### LESETEXT:
Architektonisch eine Herausforderung
Architektonisch war das Gebäude eine Herausforderung. „Ein solche Gebäudehülle wurde bisher in dieser Form noch nie umgesetzt. Wir bewegen uns hier an der Grenze des technisch Machbaren“, meint Michael Eichmann vom Büro Hotz + Architekten. Das Büro aus Freiburg ist für die Umsetzung des Entwurfs verantwortlich. Der Entwurf selbst wurde von Architekt Arno Brandlhuber und seinem Architekturbüro Brandlhuber + in engem Austausch mit dem Ehepaar Siedle entwickelt. Nachdem Horst Siedle mit 80 Jahren im Jahr 2019 verstorben ist, verfolgt Gabriele Siedle (73 Jahre) allein die Umsetzung des Siedle-Hauses weiter.
In seiner äußeren Form erinnert das Museum an ein klassisches Schwarzwaldhaus. Überspannt wird es von einer 25 Meter breiten Holzkonstruktion und Dachflächen, die bis zum Boden reichen. Die Inspiration dazu gab ein Aquarell von Max Siedle, dem Vater von Horst Siedle. Es zeigt eines der typischen Schwarzwaldhäuser, die traditionellerweise „Raum geben für sehr vieles“, wie Brandlhuber erläutert.

### DATENAUSZUG:
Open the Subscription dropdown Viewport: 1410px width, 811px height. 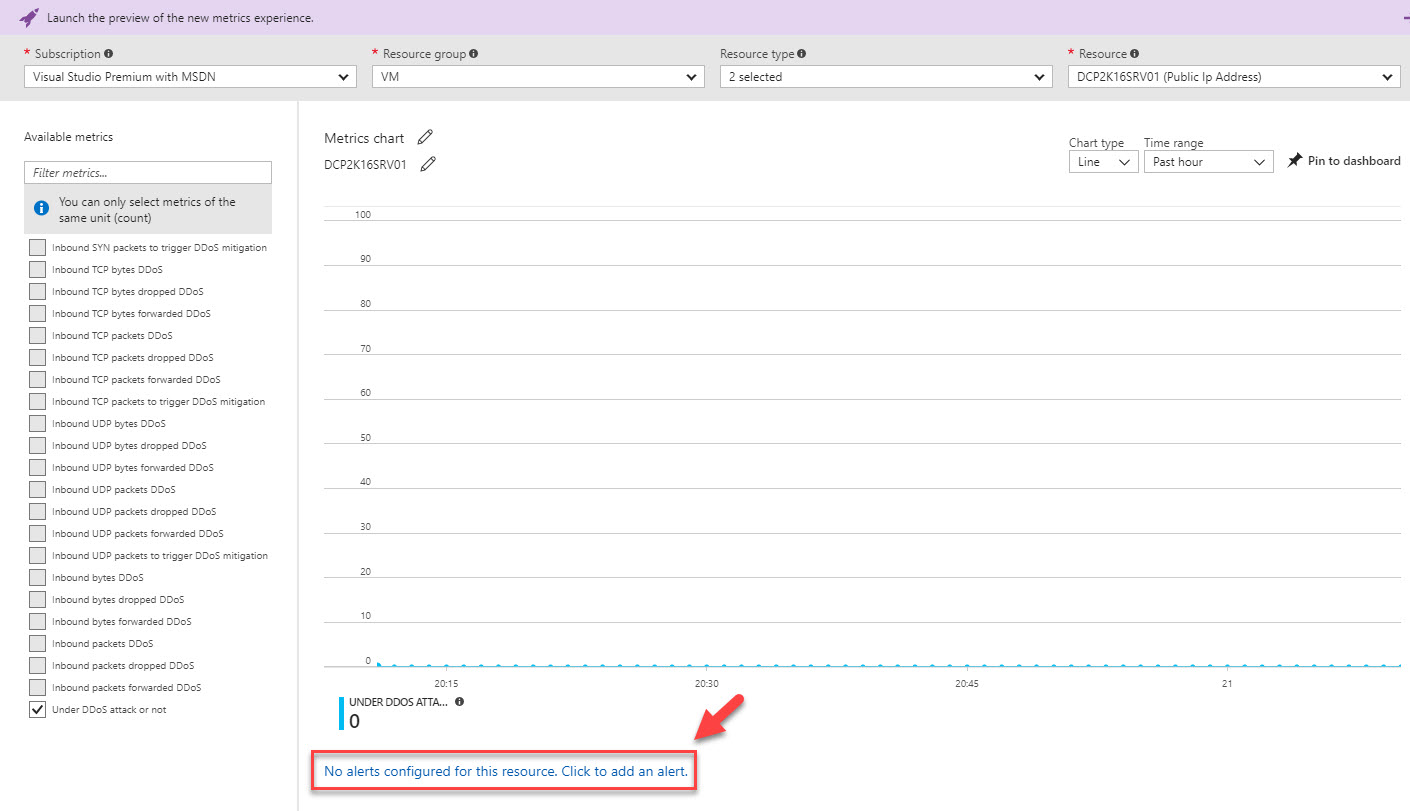pyautogui.click(x=189, y=77)
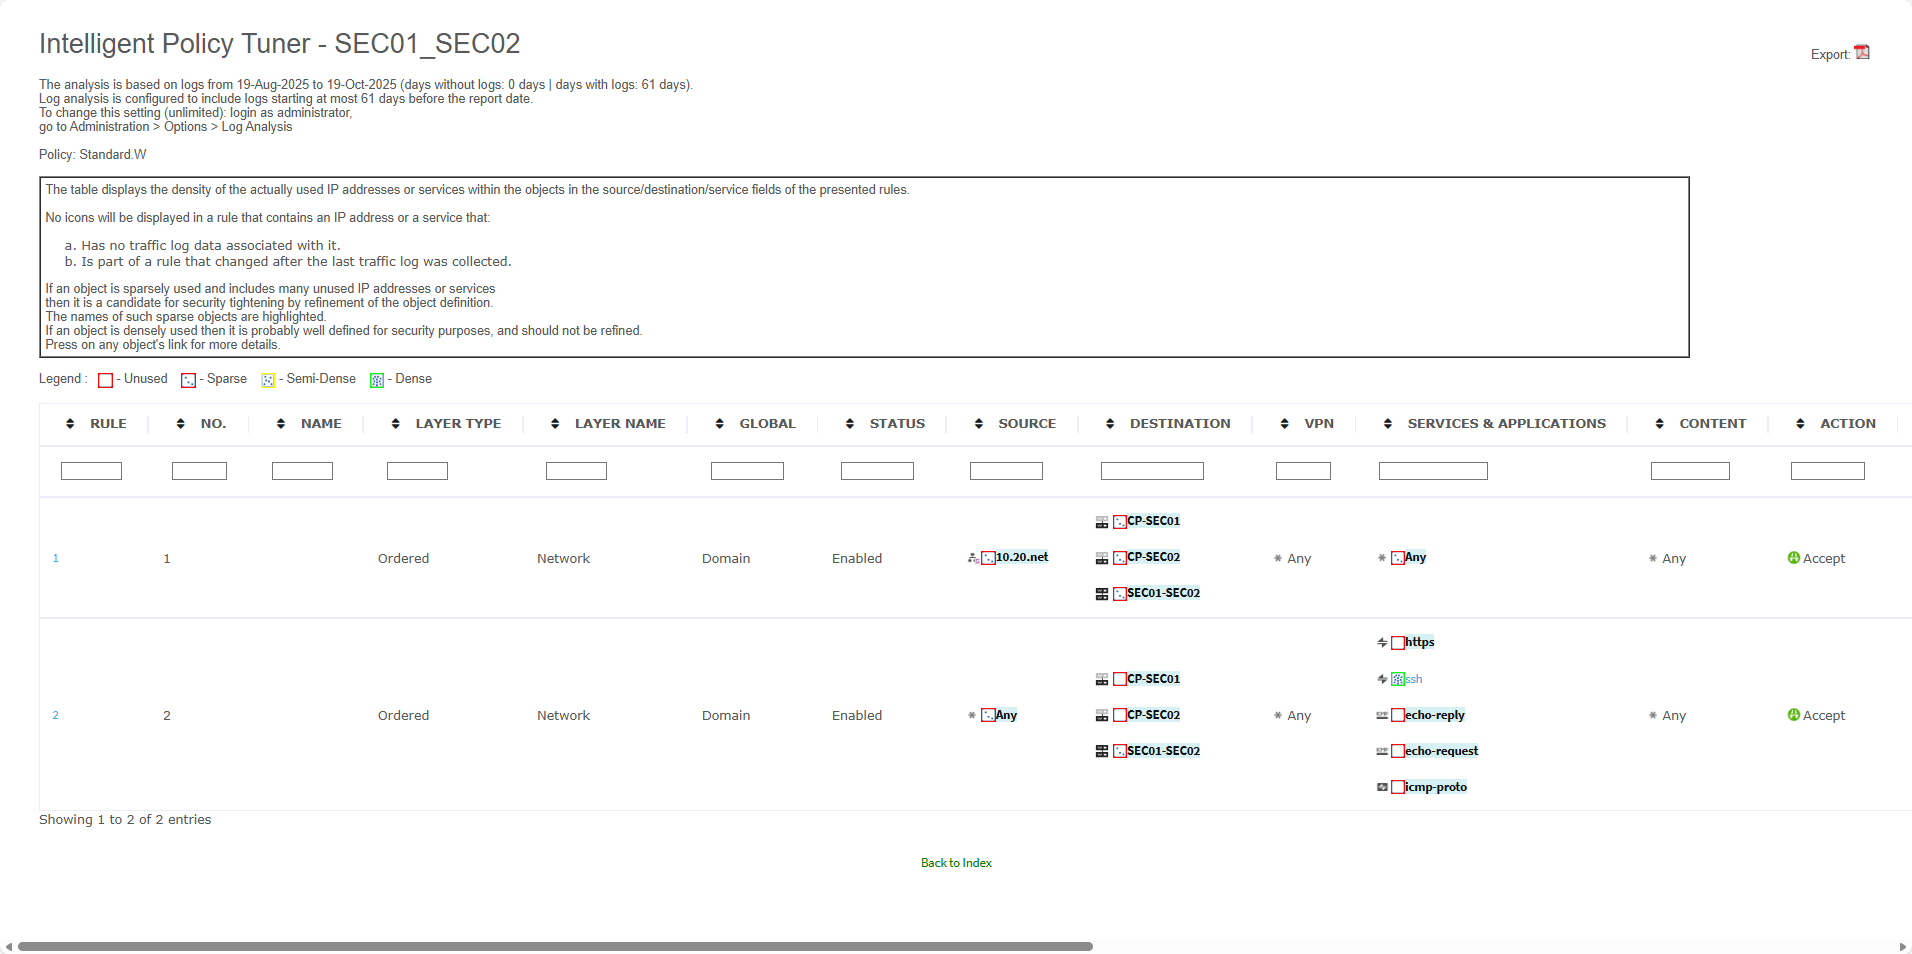The width and height of the screenshot is (1912, 954).
Task: Open rule number 2 link
Action: click(x=55, y=715)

### ARBEITSAUFTRÄGE:
- 1) Wie breit ist laut dem Text über das Siedle-Haus die Holzkonstruktion, die das Museum überspannt?
- 2) Schreiben Sie den Text über das Siedle-Haus im Anschluss an seinen letzten Satz weiter.
Die Zeilen haben mit dem Lesetext nichts zu tun.

### LÖSUNGEN:
- 1) 25 Meter.

- 2)
„Ein kultureller Anziehungspunkt“
So beschränkt sich das Konzept für das Siedle-Haus nicht nur auf die Ausstellung hochwertiger Kunst. „Das Siedle-Haus soll ein kultureller Anziehungspunkt sein, der Impulse für die Region Furtwangen und darüber hinaus setzt“, so Gabriele Siedle. „In wechselnden Formaten und Veranstaltungen möchten wir einen lebendigen Austausch anregen und fördern – über Kunst und Kultur, über Design und Architektur, über gesellschaftliche Themen“, spannt sie den Bogen.
Diese Offenheit spiegelt sich auch im Erscheinungsbild des Gebäudes wider. Während sich das Dach wie eine hütende, schützende Instanz über das Siedle-Haus spannt, schafft eine umlaufende Glasfassade verschiedene Einsichten ins Innere. Das Siedle-Haus zeigt sich auf diese Weise transparent, offen und zugänglich.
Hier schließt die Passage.